First of all, understand: We are always progressing. Ask those on the right and they’ll tell you we’re moving ahead too quickly. Ask those on the left and they’ll say we’re moving much, much too slowly. But we are moving ahead. And that’s the important thing.

To answer the second part of your question, the part about fucking up, I have to delve once more into my own past.

At Yale, I was fortunate enough to stumble into taking a history class taught by John Morton Blum, who was something of a legend on campus. As it turns out, the class I took was the last he would ever teach. Blum had hit Yale’s mandatory retirement age, you see, and even though he was still as sharp and as brilliant as ever, the rules were the rules, and he would have to retire.

The class was on American political history between the First and Second World Wars. I won’t bore you with details, but essentially it strove to show how that time period birthed the political movements and issues that still echoed in the nineties (when I was in college).

Blum was a smart guy. (Duh.) And he was good at imparting that knowledge. But, man, he had a mad-on for the GenXers he taught! To listen to him, you would have no choice but to think that everyone my age was either a knee-jerk liberal with no practical sense of the way the world worked or a reflexively heartless right-winger with no conscience.

And truthfully, I started to believe him.

On the last day of class, though — on the last day of his career — something amazing happened.

Blum wrapped up his final lecture early. And then he spoke for a few moments about his time at Yale, about what he would miss, about what he’d been so fortunate to have.

And then he said something like this (paraphrasing from memory, of course — damn, I wish I’d been rolling tape that day!):

I’ve been hard on you this semester. That’s because the world is in bad shape and I want you to understand it. I want you to understand that its problems stretch back into our history. None of these problems are new. And they weren’t created by you. You didn’t vote for Richard Nixon. Or Ronald Reagan. None of this is your fault. I’ve been hard on you, but we’re all counting on you to do a better job than we did. You’ve been very kind to me this semester. Thank you.

It. Blew. My. Mind.

Because, of course, he’s right, and he’s always been right, and he’ll always be right.
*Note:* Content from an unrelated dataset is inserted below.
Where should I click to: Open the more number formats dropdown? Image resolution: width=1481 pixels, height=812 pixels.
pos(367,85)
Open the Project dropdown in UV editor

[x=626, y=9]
The world is not your fault!

This world is your world. You own it. You’re inheriting a world that has been screwed up beyond belief by the people who came before you. And it’s not your fault. You guys didn’t vote for Ronald Reagan — your grandparents did. You guys didn’t vote for George W. Bush — your parents did. You’re not the ones who’ve been ignoring climate change since the 1970s. Again — your parents, your grandparents.

And this is the best part: instead of saying to you, “Oh, God, kids, we’re so sorry we messed up the world. Can you ever forgive us?” they instead decide to give you crap about everything under the sun.

So when some old person starts blathering about “Kids today” and tells you that the world’s going to hell in a hand basket because of your generation and despairs of the future because of “you and your friends,” I want you to turn to them and say, as calmly and as politely as possible, “Don’t you have something IMPORTANT to complain about? Shouldn’t you be out there FIXING THE WORLD THAT YOU FUCKED UP SO THAT I DON’T HAVE TO DO IT FOR YOU?”

Your generation can’t “fuck up this country big time,” punkcurly, because mine and my parents’ and my grandparents’ generations already did that quite nicely for you. Don’t let anyone ever tell you that your generation is at fault — you guys haven’t had the chance to fuck up. The blame for everything you see in the world around you can be squarely and unambiguously laid at the feet of, you know, the olds.

(To be fair, the credit for the good stuff goes to us, too!)

Every generation in history has despaired of the generation to follow. Floating around somewhere on the internet (I can’t be bothered to find it) is a quotation from someone in ancient Rome that basically boils down to “Jesus Christ, what is with kids today?”

Do your best. Follow your passion. Try to leave your small corner of the world a tiny bit better than you found it.

That’s all anyone should ever demand of you.